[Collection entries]
********************

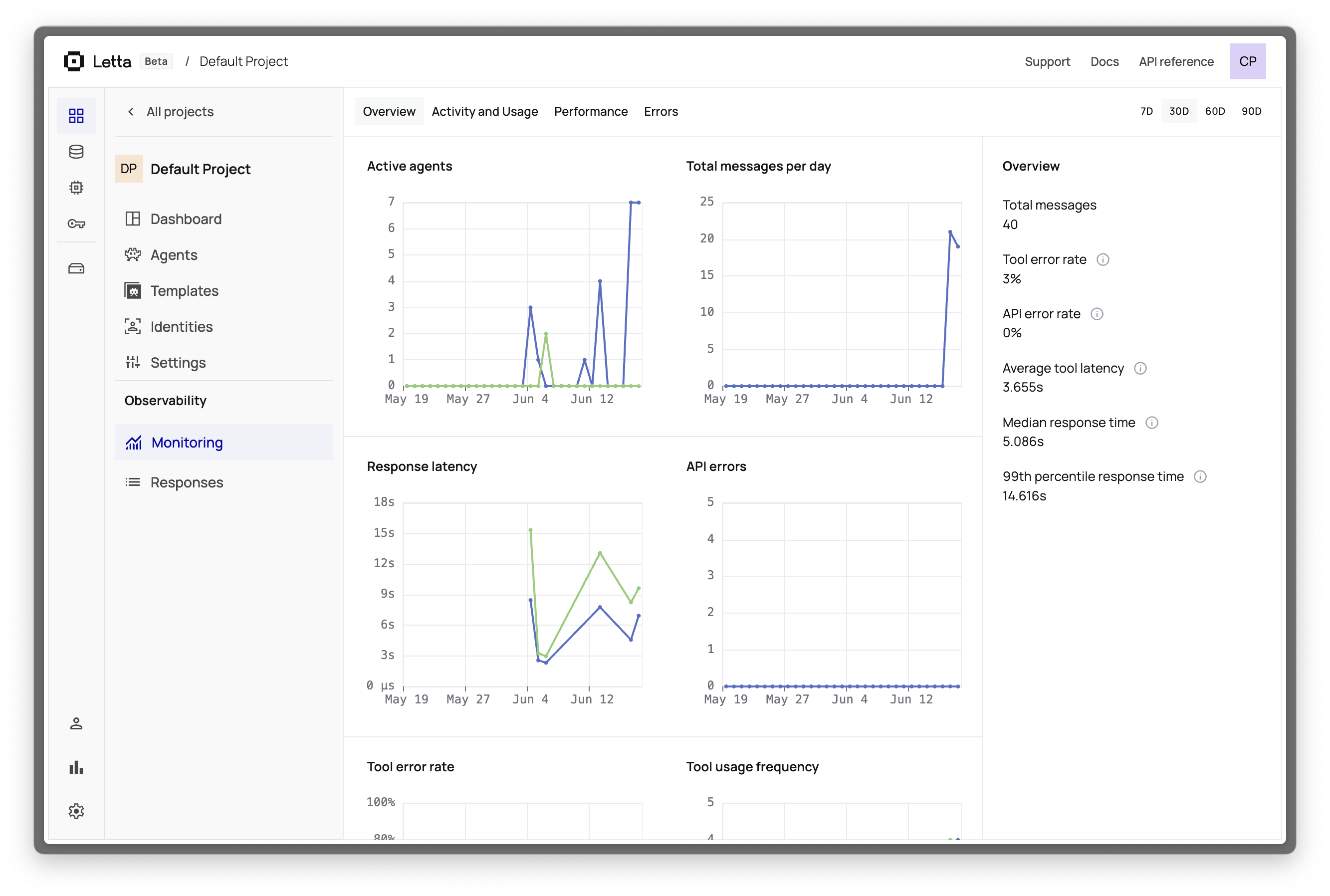This screenshot has width=1330, height=896.
Task: Select the 90D time range
Action: click(1251, 111)
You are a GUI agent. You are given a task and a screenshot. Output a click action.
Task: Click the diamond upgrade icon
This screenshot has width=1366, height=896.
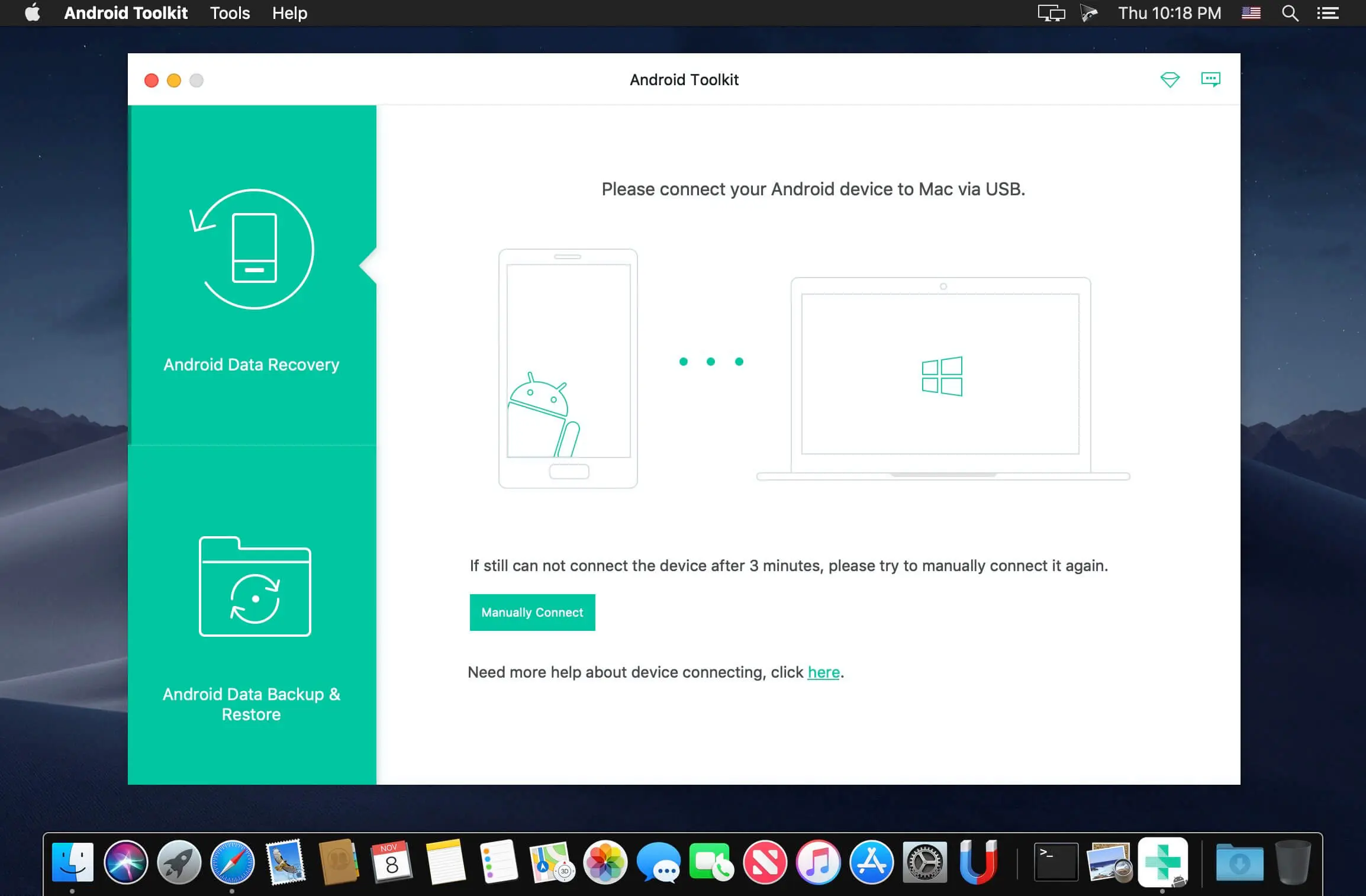click(1171, 79)
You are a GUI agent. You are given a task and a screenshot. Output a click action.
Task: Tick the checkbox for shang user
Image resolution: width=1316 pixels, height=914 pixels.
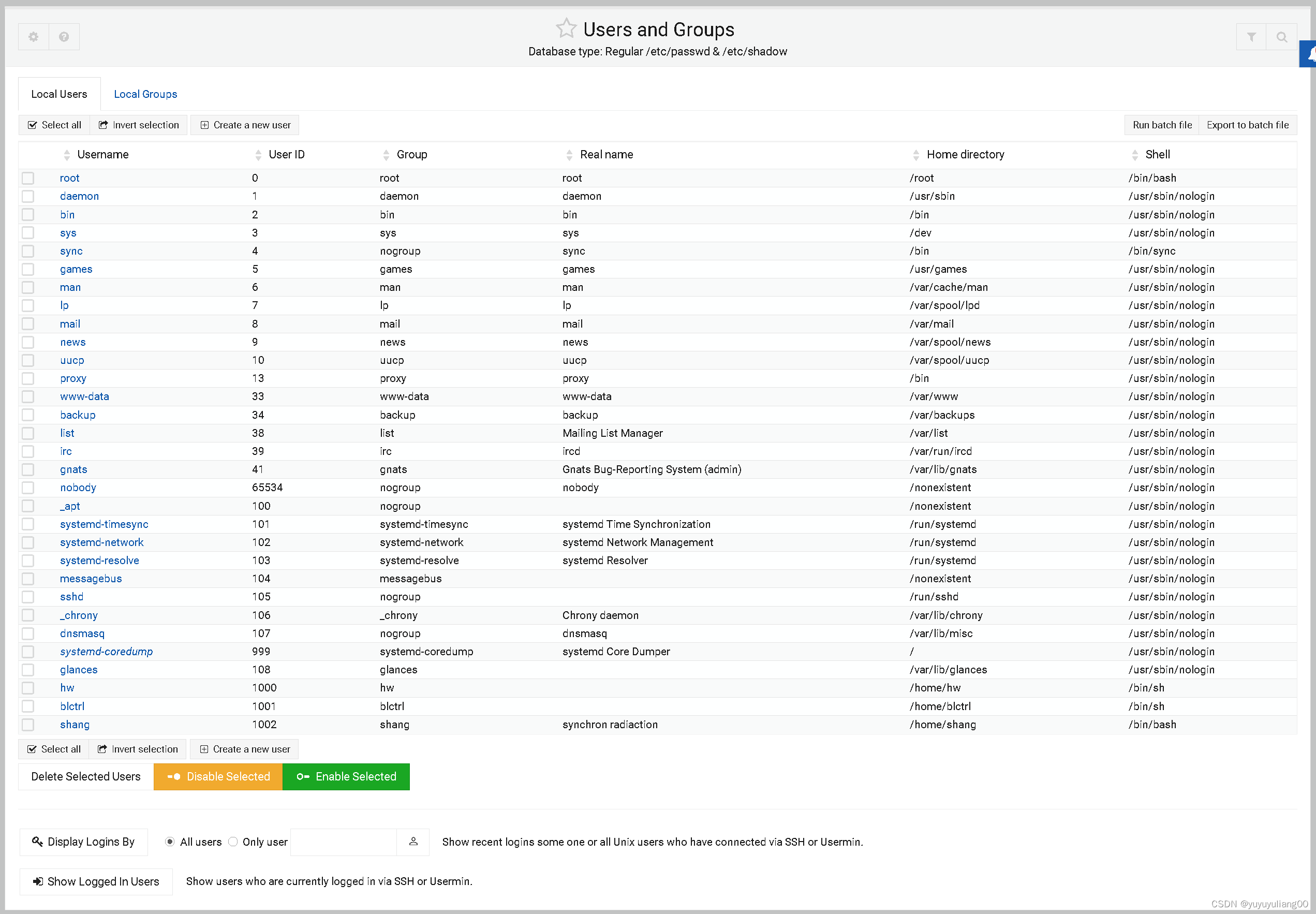click(28, 725)
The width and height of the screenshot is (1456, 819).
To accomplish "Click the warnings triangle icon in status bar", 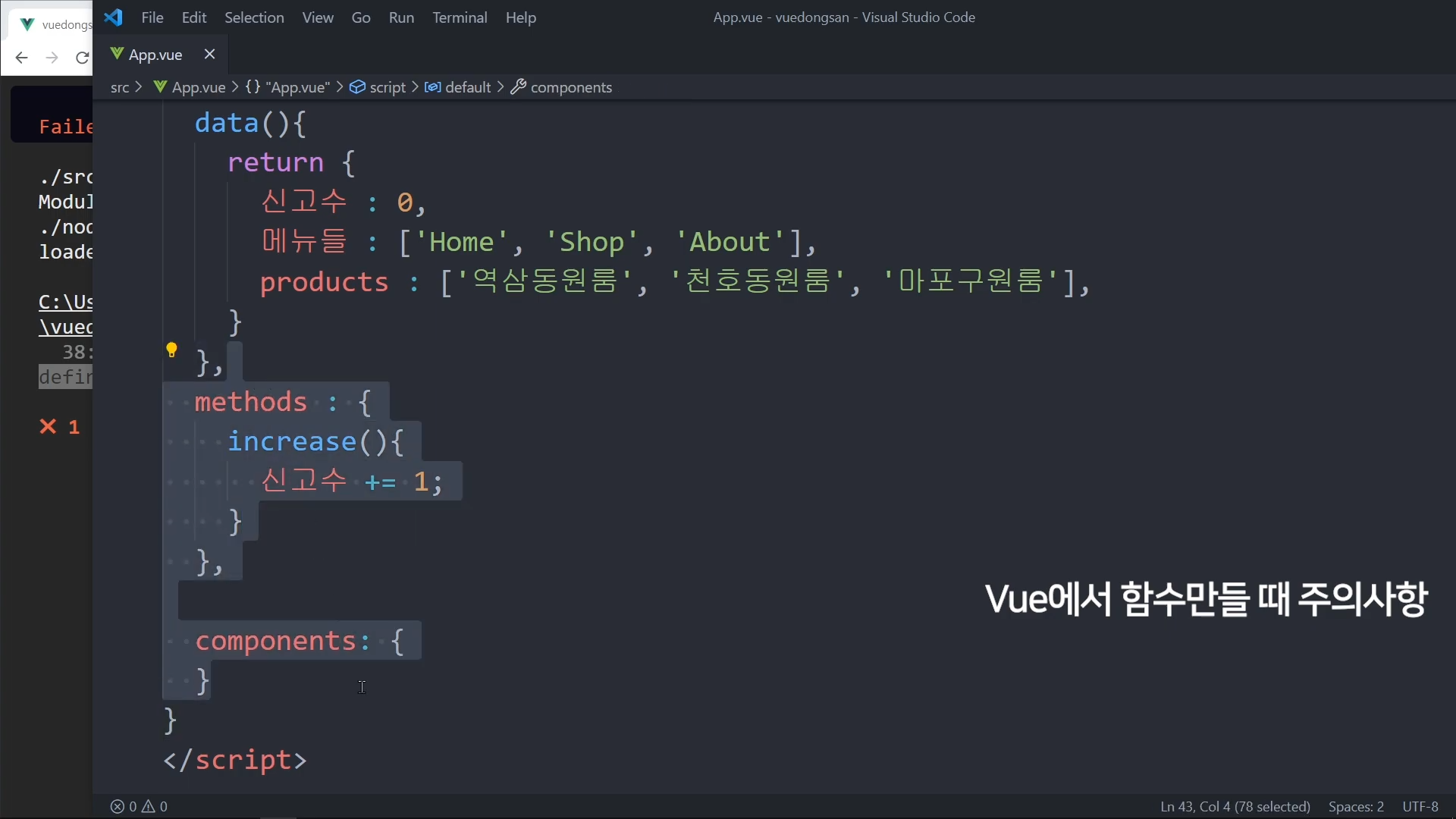I will point(149,806).
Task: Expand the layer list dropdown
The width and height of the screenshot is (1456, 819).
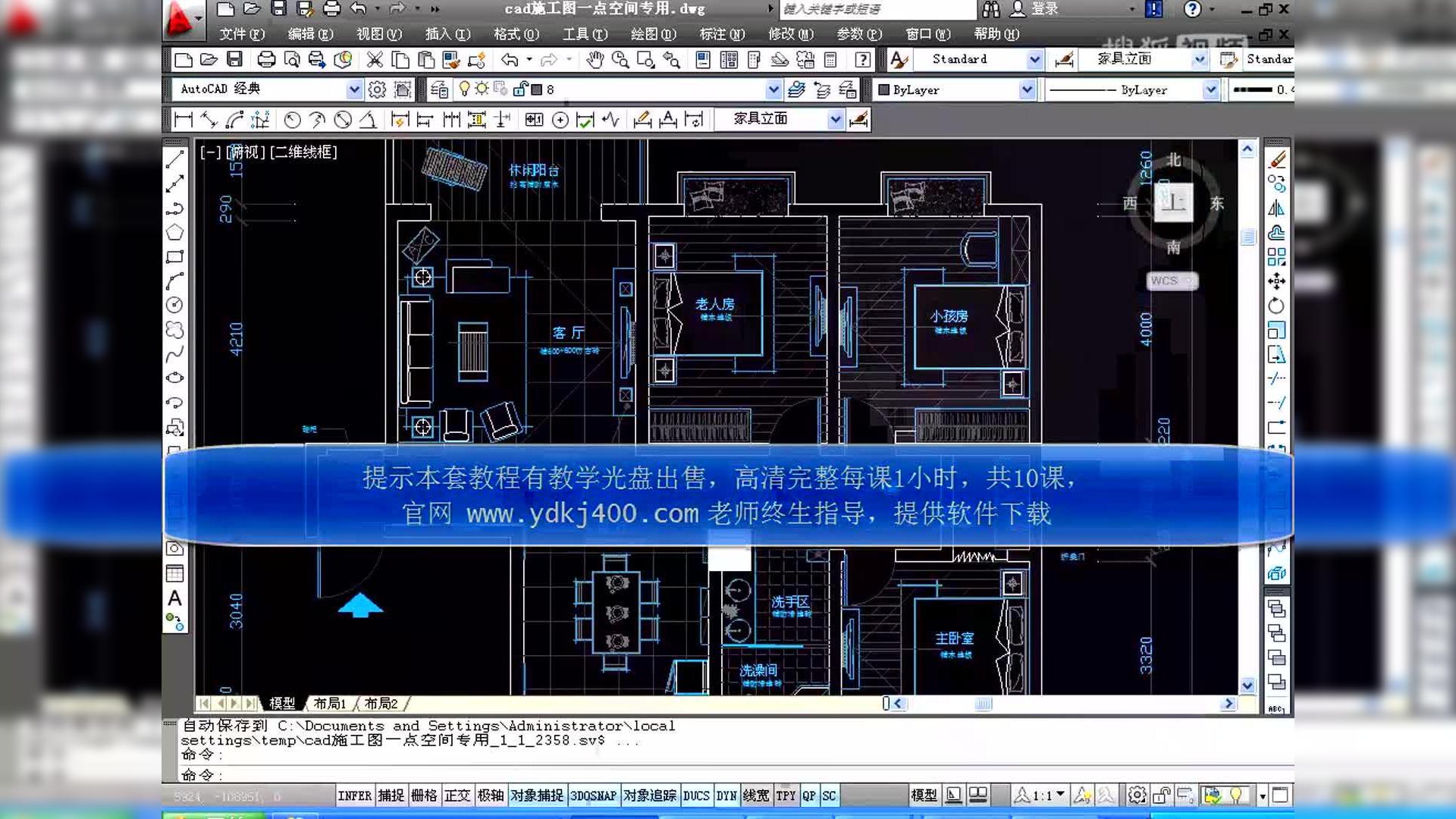Action: click(773, 89)
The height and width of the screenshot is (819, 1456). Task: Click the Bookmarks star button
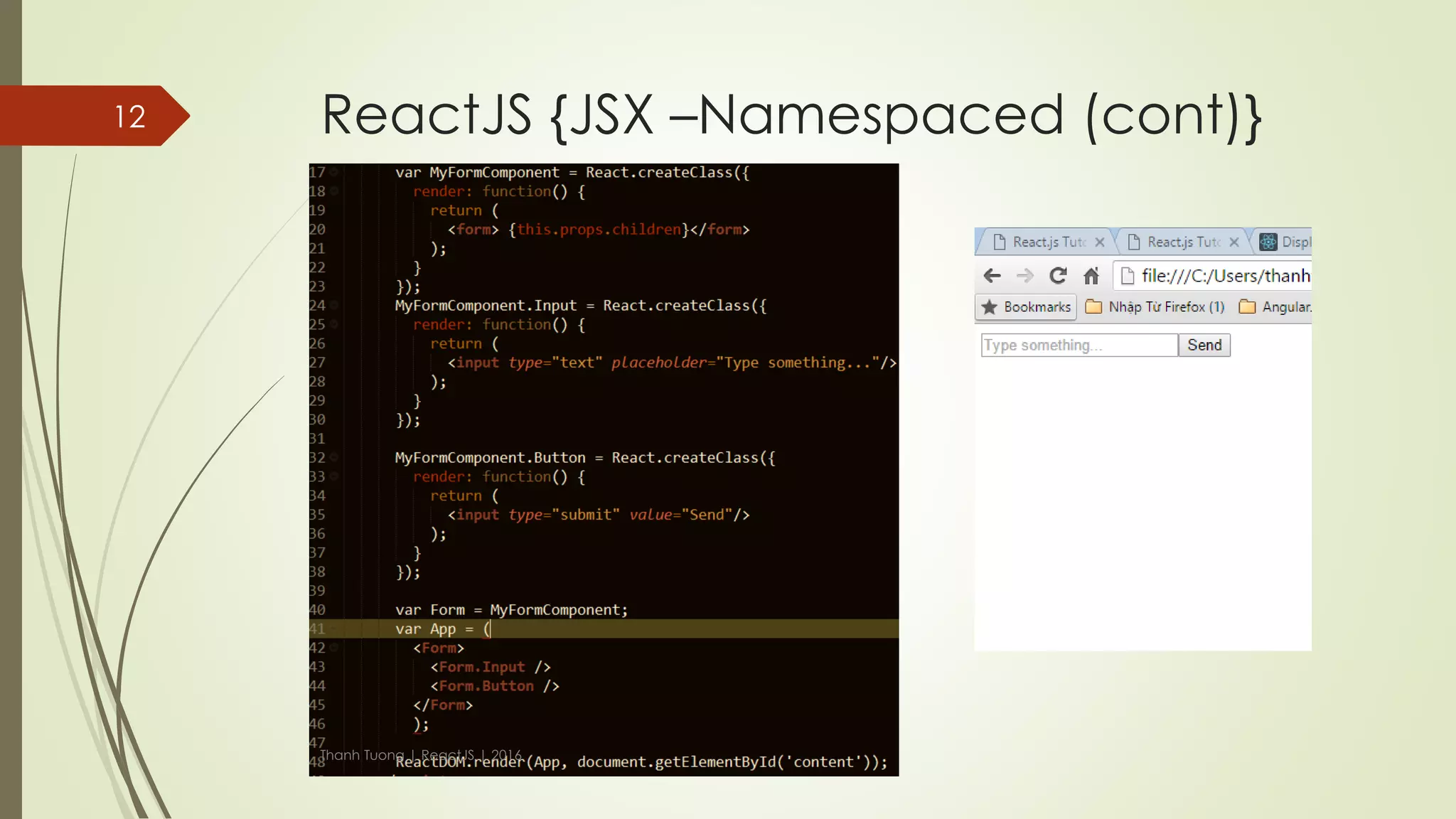pos(1026,307)
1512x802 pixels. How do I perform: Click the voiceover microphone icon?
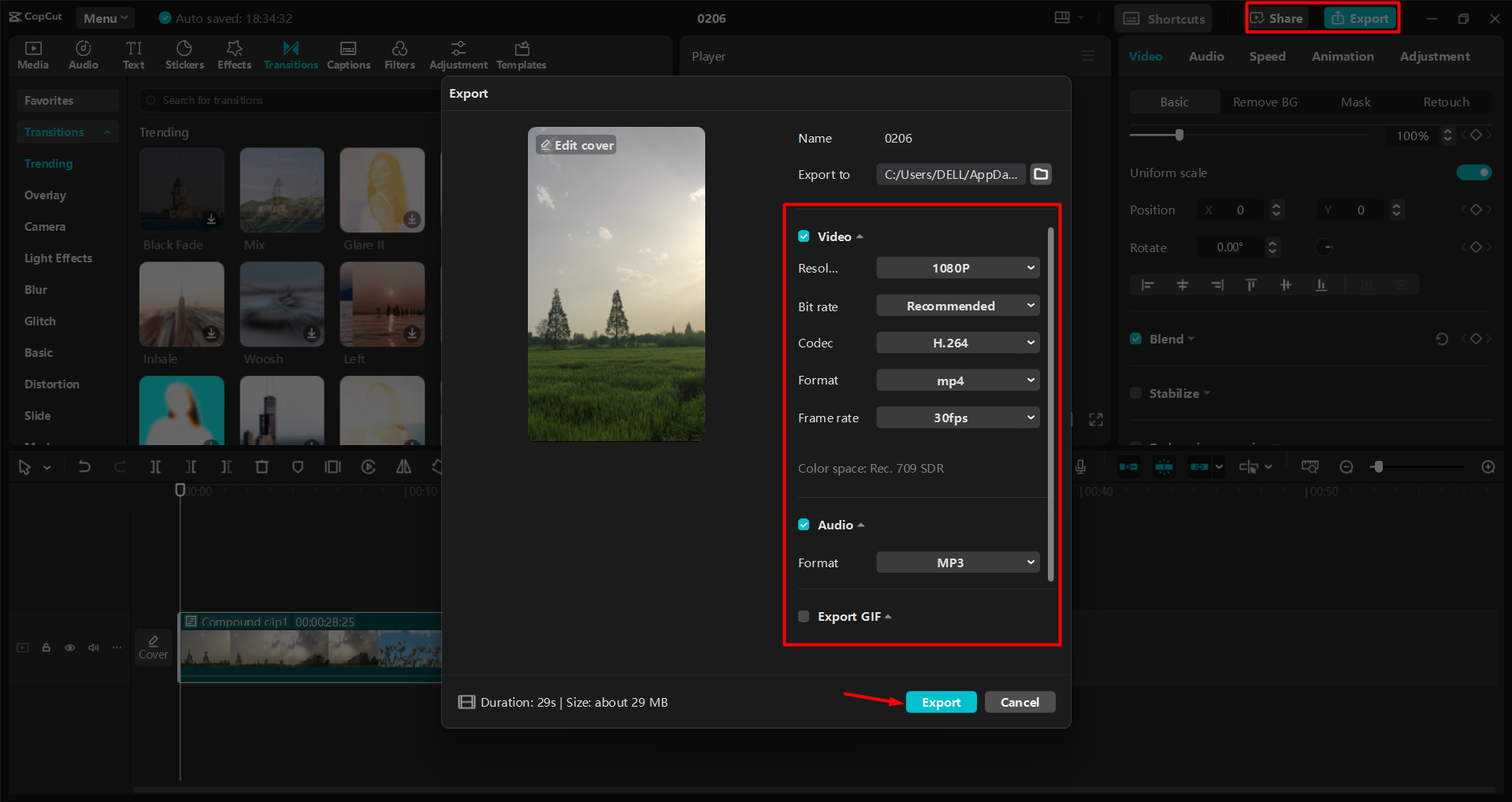pyautogui.click(x=1080, y=466)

********************

▶ _Your instructions_: Each line from the one containing "Task: Expand the layer list dropdown" through the final line of the data must be reproduced exactly, both ends included, with no pictures in the copy.

▶ _Response_:
Task: Expand the layer list dropdown
The width and height of the screenshot is (1456, 819).
Action: click(773, 89)
The height and width of the screenshot is (819, 1456). Task: Click the Bookmarks star button
pos(1026,307)
1512x802 pixels. How do I perform: Click the voiceover microphone icon?
pyautogui.click(x=1080, y=466)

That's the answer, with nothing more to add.